Bolivia is in the midst of a political crisis, with parts of the country paralysed by protests.
The protests are thought to have cost the country millions of dollars
Demonstrators want the country's rich gas and oil reserves nationalised, and changes to the constitution.
President Carlos Mesa has stepped down, and the head of the Supreme Court, Eduardo Rodriguez, has been sworn in as interim leader.
Q: How has the crisis unfolded?
The protests were triggered on 16 May, when congress approved an increase in taxes on foreign gas companies.
The demonstrators, drawn mainly from Bolivia's indigenous majority and from left-wing groups, say the rises do not go far enough to stop oil and gas wealth flowing out of the country.
They are demanding the nationalisation of the country's considerable energy reserves, one of the few sources of wealth in a desperately poor nation.
They are also calling for the constitution to be rewritten to give more power to the impoverished indigenous people.
On 2 June, Mr Mesa, whose term was to have continued until 2007, made a concession by promising elections in October for an assembly to rewrite the constitution. Opposition leader Evo Morales rejected the plan, calling for immediate changes.
On 9 June, the dispute's first fatality was reported, when a miner protesting in Sucre was shot dead by the army.
The protests have brought the main city, La Paz, to a virtual standstill. Weeks of road blockades mean fuel supplies are almost exhausted and prices are rising. Some international flights have had to be cancelled.

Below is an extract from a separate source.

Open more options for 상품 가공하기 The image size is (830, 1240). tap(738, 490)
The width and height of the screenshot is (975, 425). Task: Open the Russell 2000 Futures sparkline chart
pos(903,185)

After Mr Mesa's resignation , Mr Rodriguez was sworn in as interim leader, promising to call a presidential election soon.
Q: What is the background to the protests?
The country is in the throes of a fundamental and enduring clash over its political identity and direction.
Similar protests led to the popular overthrow of President Gonzalo Sanchez de Lozada in October 2003.
Since then, a kaleidoscope of different social groups has sprung up, with growing influence. These groups - representing indigenous people, farmers, left-wingers, miners, students, and poor Bolivians, among others - have many different preoccupations, some conflicting.
But there is general consensus that the political model in Bolivia has failed.
Analysts say that although Mr Mesa had good personal approval ratings, there are high levels of distrust of government.
Two decades of economic hardship and market-led reforms have enriched a small elite, but failed to deliver promised benefits to Bolivia's poor. Bolivia is South America's poorest country, with 30% of the population living on less than $1 a day.
The country's rich energy reserves have become a symbolic battleground in the struggle over Bolivia's future.
Many Bolivians feel that they are being denied the benefits of the country's natural resources, in a repeat of the "ransacking" of the country's resources after the Spanish conquest in the 16th century, typified by the story of the mines of Potosi.
Grassroots social movements have added to the debate, demanding the rewriting the constitution to increase indigenous rights and ensure more equitable distribution of wealth.
Q: Are there any signs of the crisis easing?
Now that the president has been temporarily replaced, elections must be called within six months.
Mr Rodriguez, a 49-year-old Harvard-educated lawyer, is seen as being independent of any of Bolivia's main political parties, which may give him a short breathing space as interim leader.
However, the president was never the main focus of the protesters' anger, and there is no sign of them backing down on their key demands for nationalisation and constitutional change.
Meanwhile, a powerful business elite - mostly of European descent - in the south-eastern city of Santa Cruz has been pushing for far greater regional autonomy and a bigger share of the region's gas and oil wealth.
Leaders there, where most of the country's gas is located, have pledged to hold a referendum on increased autonomy on 12 August - with or without the approval of central government, setting the stage for further conflicts in future.
Q: Is the nationalisation demand likely to be met?
There is strong support on the streets for nationalisation, but little backing in the current parliament.
Even the strongest left-wing party in parliament - the Movement Towards Socialism (MAS) - has stopped short of demanding nationalisation.
The new tariffs introduced by Mr Mesa - a 32% tax on oil and gas production on top of an existing 18% royalty - have the gas companies are up in arms.
Spain's Repsol has vowed to take legal action, which some commentators warn could cost the impoverished nation billions, though protesters have dismissed the threats as "intimidation".
There is concern that nationalisation could halt the flow of foreign investment and skills that are needed to further develop Bolivia's gas reserves, says the BBC's Mark Gregory.
And the IMF says nationalisation would actually be counter-productive, resulting in less investment, less revenue and thus greater poverty for most Bolivians.